Una colorazione giallastra, arancione o marrone
L'urina e le feci provocano una reazione chimica con l'acqua calcarea stagnante, che può far comparire tracce sulle pareti del WC o sul fondo della tazza. Queste tracce sono costituite principalmente da calcare colorato e conferiscono al WC un aspetto trascurato e antiestetico.
Lo sviluppo di batteri
Il calcare urinario costituisce un ambiente favorevole all’insediamento e alla proliferazione dei batteri. Il calcare presenta infatti asperità e una superficie ruvida, una consistenza che permette ai batteri di aderire facilmente.
WC intasati
Il calcare si deposita sul fondo della tazza e nelle tubature. Con il tempo trattiene una parte dei residui che finiscono negli scarichi, causando gradualmente un’ostruzione.
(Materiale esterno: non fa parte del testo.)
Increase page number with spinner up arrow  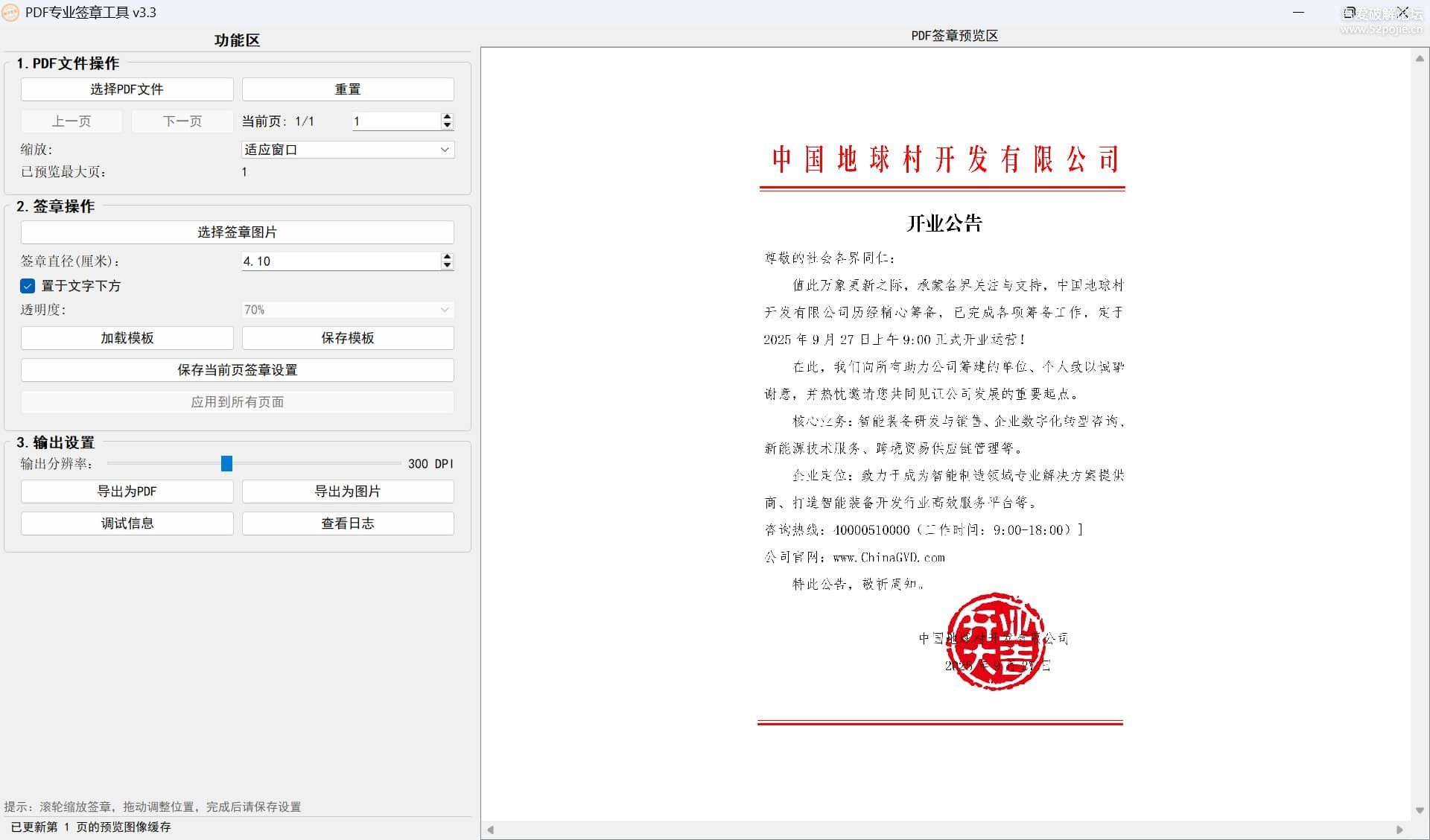pos(447,117)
Questo fenomeno è accentuato dalla durezza dell’acqua e, a lungo andare, può intasare il WC. Inoltre, i depositi di calcare presenti nell’acqua aggrediscono le guarnizioni, che, con il tempo, diventano dure e friabili. La guarnizione non svolge più correttamente la propria funzione, l’acqua si infiltra e possono comparire delle perdite.
Uno sciacquone intasato
Il calcare può anche accumularsi nello sciacquone e ostruire il serbatoio o i meccanismi di scarico. Questo comporta diverse conseguenze sul funzionamento del WC: riduzione della potenza dello scarico, perdite d'acqua e persino cattivi odori.